Spilling the tea: Boba shops run low on tapioca pearls as shortage hits Sacramento
A nationwide boba shortage has rippled into Sacramento’s bubble tea shops, threatening to deny them the tapioca pearls customers crave as summer nears.
Shipping delays and pileups at West and East Coast ports have left American distributors without enough tapioca balls or starch, which predominantly come from Taiwan and Thailand, respectively, to satisfy demand.
Natomas boba shop Tea 18 usually depends on Hayward-based distributor Fanale Drinks for its pearls, employee Geline Salvador said. The shop’s owners are scrambling trying to find additional tapioca balls from other sources as Fanale, a major distributor for shops across the United States, stretches supplies to serve its many clients.
In the meantime, Tea 18 staff have to conservatively determine how much tapioca to cook each day based on anticipated traffic. That usually means customers at the end of the day won’t get their drink of choice, Salvador said.
“We usually run out before we even close because we’re trying to limit wasting boba at night, so now we’re making less during the day,” Salvador said. “There’s a high chance at night we’ll run out before customers get a chance to get boba for their drinks.”
It’s not a matter of getting pearls to the West Coast so much as getting someone to unload them. Ports in Oakland, Los Angeles and Long Beach have been backed up for months due to COVID-19 safety measures and increased spending on physical goods during the pandemic.
Container ships carrying boba are currently floating in the ocean near those ports even as dock workers process record numbers of vessels.
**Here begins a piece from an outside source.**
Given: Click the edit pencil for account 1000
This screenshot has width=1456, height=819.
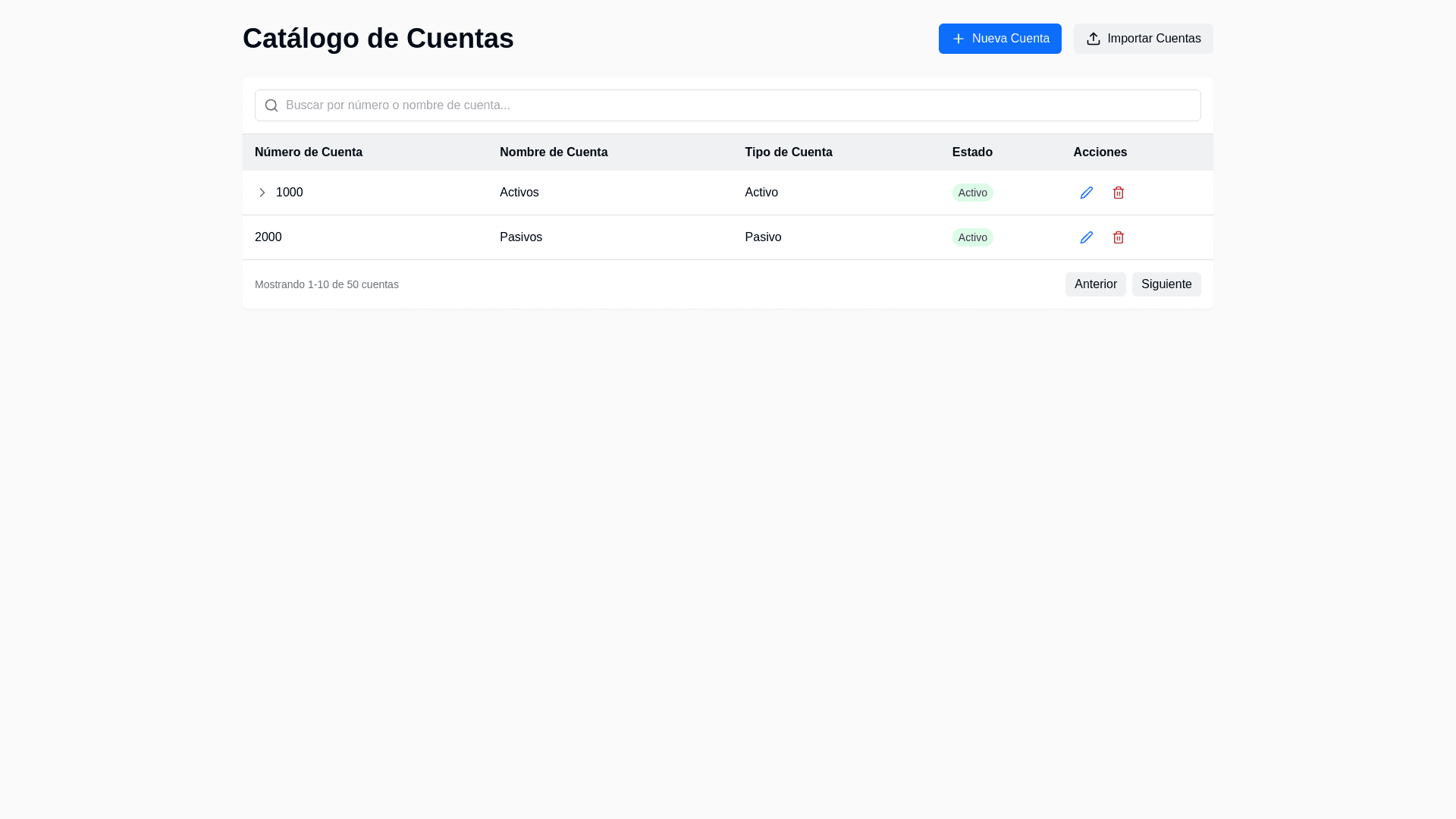Looking at the screenshot, I should 1086,193.
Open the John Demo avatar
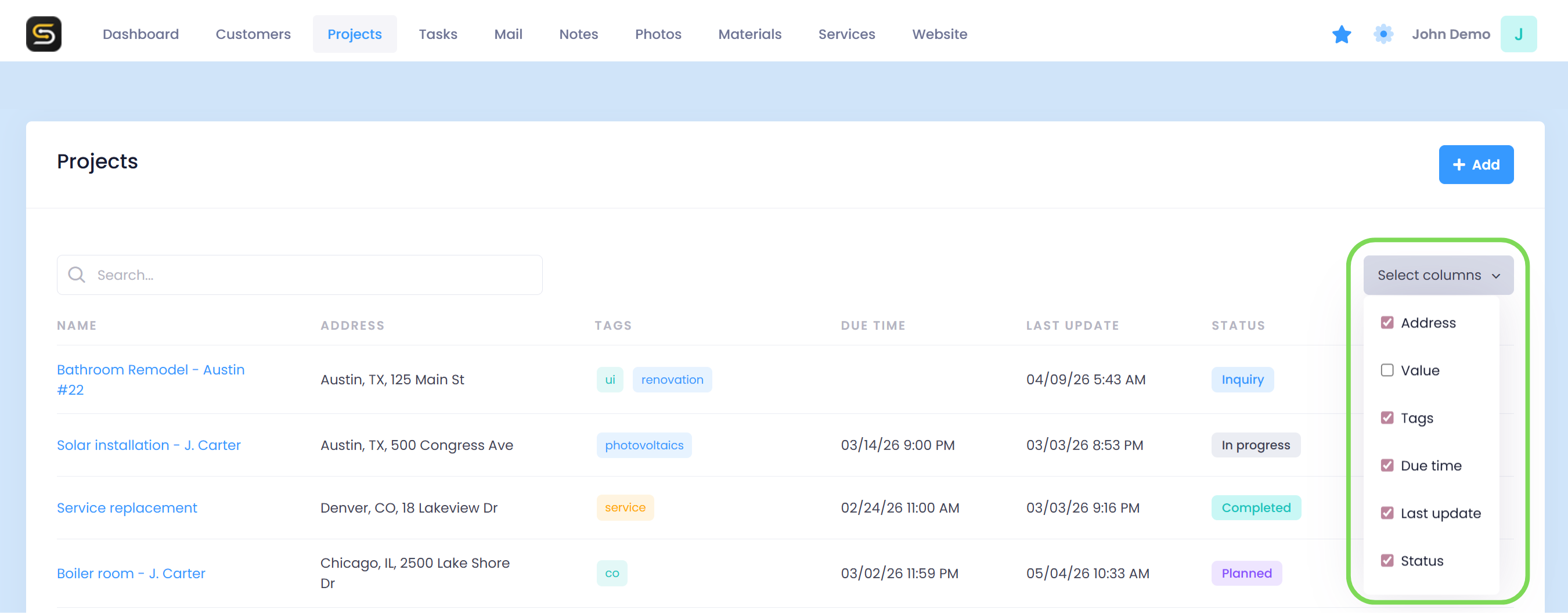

These issues are causing delays for other items such as microprocessors, but few are so both so wholly reliant on Asian goods and so public-facing as boba shops.
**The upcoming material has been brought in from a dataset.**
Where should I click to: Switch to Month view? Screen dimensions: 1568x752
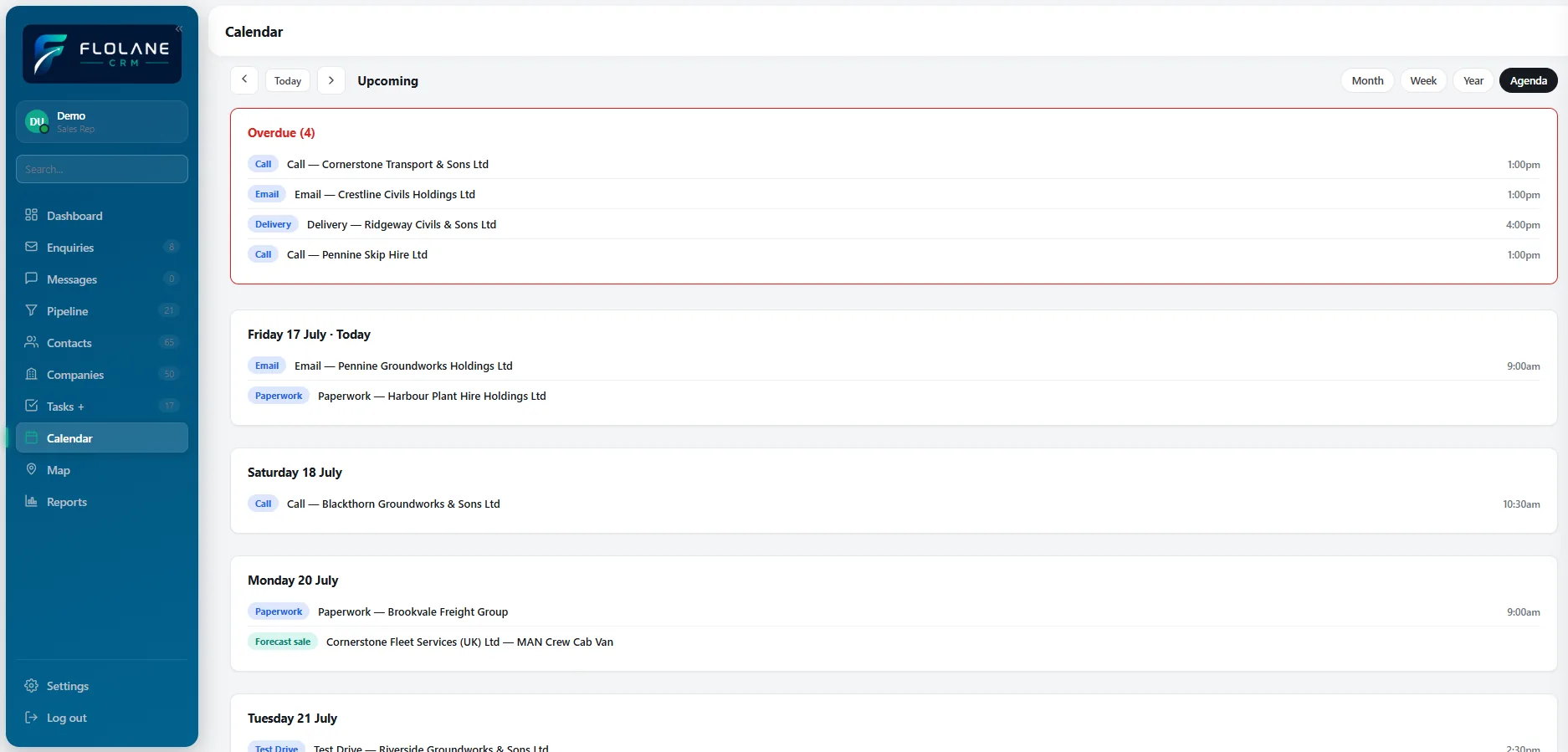click(1367, 80)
Pearls, a boba cafe in The UV shopping center, orders its tapioca balls raw from a domestic manufacturer. Though co-owner Hyung Lee declined to name his supplier, the San Francisco Chronicle recently called Hayward’s U.S. Boba Co. (sister company of Fanale Drinks) the only factory of its kind in America.
Yet even U.S. Boba Co. relies on Asian-made tapioca starch, which comes from cassava roots and is being held up at ports, to form the balls. With increased demand from other cafes, Pearls can only get about 20% of its normal raw boba shipments, Lee said. Flavored teas have also been delayed, as have Pearls’ custom cups.
Pearls has occasionally run out of bursting flavored boba but not yet the more popular chewy black balls, Lee said. The shop’s not allowing customers to get extra boba in their drinks anymore, however, and staff might nudge guests toward other toppings such as aloe or grass jelly.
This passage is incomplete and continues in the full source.